Wednesday, July 25, 2012

Retirement Planning Already?

I’ve had major focuses over the decades, probably much the same as yours.

In my teens it was all about boys and dreaming of a life free of parents and all their rules.

Twenties were devoted to men, sorting through the lot of them to find the right one for me. They sure do take up a lot of time, don't they?

Thirties were a blur of activity, raising the kids the best I knew how while maintaining 'us' as a couple.

My forties were devoted to plotting to get rid of the kids while wondering what to be when I grew up.

Next (boy, those years are flying by) the fifties, when I launched my writing career. Yes, I was exactly 50 when my first mystery was published.

Now in six months, the big 6-0!

And what am I thinking about the most? Having fun in work and play.

What am I supposed to be thinking, or rather, worrying about, according to the nay-sayers? Retirement, that’s what.

I love my job, have no plans to retire, but I’m researching a little and starting to plan.

As with everything in my life, I’m a late bloomer.

The experts say I should have started saving in my twenties? Really? But I was busy and broke for most of it. Since I didn’t do it right, I’m supposed to cut back, put it all away, stop eating out, no more vacations? You have to be kidding.

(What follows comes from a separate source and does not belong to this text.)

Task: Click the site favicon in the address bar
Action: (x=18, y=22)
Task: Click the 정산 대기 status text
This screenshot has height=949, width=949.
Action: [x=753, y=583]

I’m afraid to take the online calculator test. You know, the one that tells you how prepared you are. I’m here to tell you, I do not have five years of income put away. Geez.

I hope the key ‘later’ in life, is to find something to do that you really love, something that brings out your passion. And make some cash doing it. That's my whole plan - write stories until the very end.

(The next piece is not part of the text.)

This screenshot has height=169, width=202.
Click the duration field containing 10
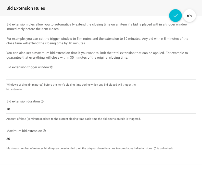pos(101,109)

In my sixties, I am going to put a little more away and learn to live with less. But I’m also going to remember what George Burns said, “Retirement at sixty-five is ridiculous. When I was sixty-five I still had pimples.”

Have a great day no matter where you are in your journey.


Adrienne said...

Funny how you should quote George Burns! He was one of my favorite my dad. And George Burns died the day we were preparing to bury my dad. All I could think of was the two of them telling each other jokes and laughing so hard the other one couldn't hear the punch line. You have a wonderful attitude, m'lady, and sound like you've lived life well and with joy and passion. I'm sure you will continue to do well and the "serious planning" will happen because you ARE after all, a business woman so you know you do what needs to be done. And you'll do it. Wishing you a happy birthday when it comes. I LOVE your books so I'm glad to hear you'll be writing them 'until the very end'. Best to you, Adrienne (Ande) in Minnesota :-)

Aurian said...

Great post. Here in Holland, it is a law that you start contributing to your own pension when you have a paid job. This starts at age 25, or earlier if you get married. (Strange, right?). So, I have been contributing to the pension company for quite some years, but now they have lost most of their funds in the bad economy (squandered in bad investments), and have to up their rates and cut down on what they pay the people who have earned their pension. And of course, the government has raised the age of retirement to 67 now, and that will perhaps be changed to 70. So, when I ever get there, how much of my money will be left for me?

Deb said...

Ande, that's a great story. Your dad sounds like he was a wonderful person. And you made my day extra special with your kind words.

Aurian, In the U.S., we contribute a portion of our wages to social security, which sounds like your pension. And like Holland, the age we can collect keeps going up. We also worry that there won't be anything left.

Jeannie D. said...

Good for your! live life to the fullest,enjoy what you have, don't worry about what you don't. We get old soon enough without worrying about it. I love your books and I am glad you plan on writing til the end, which I hope is a long long time from now.

Barbara said...

The financial experts who tell people to start saving for retirement in their 20s always crack me up. Who has any money to spare in their 20s? And especially now when they have so much to repay in student loan debt. In your 20s you don't think you'll ever be old enough to retire. Of course, we're retired and wish we had more money saved, but really . . .

Linda McDonald said...

I agree about finding what you love in life and do it. And though I realize that saving for retirement is a good thing, I also know that we need to live here and now because we don't know what tomorrow will bring. A friend of mine retired in March (at age 62), was diagnosed with cancer in April, and died a couple of days ago. He had planned for his retirement for years, and never got to enjoy it. So live now, pursue your passions, and yes, put a little money away, but don't put off those vacations, dinners, etc.

Deb said...

Well put!

paul said...

financial advisors are living in la-la land with their la-la land advice

i remember some years ago the dumb look of shock on our financial advisors face when he thought my wife and i were crazy that we weren't stashing money away for retirement

and i had to explain to him that even though we both worked my wife and i lived from paycheck to paycheck and sometimes we even had to - gasp! - use a credit card for some needed groceries

neither my wife and i are big spenders - almost all of the furniture in our house was given to us - i think financial advisors seem to forget the purchasing power of the almighty dollar has been eroding for decades

Deb said...

I agree, Paul. Apparently these 'advisors' never had to make ends meet.